Si les plus jeunes le connaissent surtout pour avoir créé la saga de la Septième Compagnie, il était avant tout un maître du verbe et de la répartie.

Ce qui définit Robert Lamoureux, c’est ce mélange rare de populaire et de distingué. Qu’il écrive un poème bouleversant comme l’« Éloge de la fatigue » ou une comédie de boulevard, il conserve toujours une exigence sur la langue française.

Analyse thématique :

Dans ce poème, Robert Lamoureux prend le contre-pied total de notre vision habituelle de l’épuisement. Pour lui, la fatigue n’est pas un fardeau, mais une preuve de vie et de générosité.

C’est une ode à ceux qui se donnent à fond, que ce soit par le travail, par l’amour ou par le sport. Il y distingue deux types de fatigues :

  1. La mauvaise fatigue : Celle de l’ennui, du dégoût et de la résignation.
  2. La noble fatigue : Celle qui vient après un effort accompli, celle qui apporte un sommeil paisible et la fierté du devoir fait.

Les Thèmes Clés

  • La Dignité : Le texte rend hommage aux mains calleuses, aux visages marqués et aux corps rompus par le labeur.
  • Le Sommeil du Juste : Il décrit cette sensation unique où l’on s’endort « avant d’être couché », une récompense que l’oisif ne connaîtra jamais.
  • L’Humanité : La fatigue est présentée comme un lien social, quelque chose qui nous rend plus doux et plus compréhensifs envers les autres.

Analyse stylistique :

L’« Éloge de la fatigue » est un texte qui repose sur un paradoxe frappant : transformer une sensation généralement négative (l’épuisement) en une vertu morale et physique.
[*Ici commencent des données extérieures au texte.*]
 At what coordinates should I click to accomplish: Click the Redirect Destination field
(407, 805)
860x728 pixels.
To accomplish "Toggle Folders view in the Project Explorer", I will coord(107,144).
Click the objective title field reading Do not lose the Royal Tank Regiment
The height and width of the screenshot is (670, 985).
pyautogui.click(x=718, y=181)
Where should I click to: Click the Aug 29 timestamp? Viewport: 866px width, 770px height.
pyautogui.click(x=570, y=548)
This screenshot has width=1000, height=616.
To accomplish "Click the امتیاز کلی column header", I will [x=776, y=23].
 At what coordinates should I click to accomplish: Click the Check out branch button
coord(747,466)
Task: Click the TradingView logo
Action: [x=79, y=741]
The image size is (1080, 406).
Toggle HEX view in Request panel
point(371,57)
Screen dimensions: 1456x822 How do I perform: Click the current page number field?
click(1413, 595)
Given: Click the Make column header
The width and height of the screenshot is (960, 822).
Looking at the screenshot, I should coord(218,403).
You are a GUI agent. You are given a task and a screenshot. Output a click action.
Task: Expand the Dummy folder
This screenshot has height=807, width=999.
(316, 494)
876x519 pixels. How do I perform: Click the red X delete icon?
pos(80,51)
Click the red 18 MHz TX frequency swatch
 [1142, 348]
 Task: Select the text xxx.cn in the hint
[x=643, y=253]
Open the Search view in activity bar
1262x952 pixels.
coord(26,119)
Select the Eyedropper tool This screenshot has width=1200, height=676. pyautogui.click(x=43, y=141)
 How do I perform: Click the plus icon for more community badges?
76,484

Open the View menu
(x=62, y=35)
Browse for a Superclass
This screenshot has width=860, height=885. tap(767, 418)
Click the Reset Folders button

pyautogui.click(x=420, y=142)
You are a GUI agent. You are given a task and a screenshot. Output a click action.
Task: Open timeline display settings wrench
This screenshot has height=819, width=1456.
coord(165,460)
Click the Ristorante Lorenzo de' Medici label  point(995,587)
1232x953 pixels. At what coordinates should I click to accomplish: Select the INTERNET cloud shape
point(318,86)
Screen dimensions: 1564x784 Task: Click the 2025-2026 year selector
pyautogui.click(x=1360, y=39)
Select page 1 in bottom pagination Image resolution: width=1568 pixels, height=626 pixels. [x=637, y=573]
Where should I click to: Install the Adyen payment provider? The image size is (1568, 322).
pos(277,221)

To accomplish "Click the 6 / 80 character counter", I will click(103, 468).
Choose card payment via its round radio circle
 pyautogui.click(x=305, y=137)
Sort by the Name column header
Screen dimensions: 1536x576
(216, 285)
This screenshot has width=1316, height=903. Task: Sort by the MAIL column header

Robert Lamoureux utilise pour cela une langue simple, presque familière, mais portée par des figures de style très structurées qui lui donnent sa force poétique.

1. La Rhétorique du Paradoxe et de l’Antithèse

Le titre lui-même est un oxymore (ou du moins un paradoxe) : on fait l’éloge d’une souffrance.

  • L’antithèse centrale : Lamoureux oppose tout au long du texte la « fatigue » (noble, saine, fruit du travail) à l’« ennui » ou l’« oisiveté » (vaine, vide).
  • La victimisation inversée : Il utilise le verbe « plaindre » non pas pour celui qui souffre de fatigue, mais pour celui qui ne la connaît jamais : « Je plains l’homme qui n’est jamais fatigué. »

2. Une Structure de Plaidoyer (Anaphore et Rythme)

Le texte est construit comme un discours d’avocat ou un sermon laïque.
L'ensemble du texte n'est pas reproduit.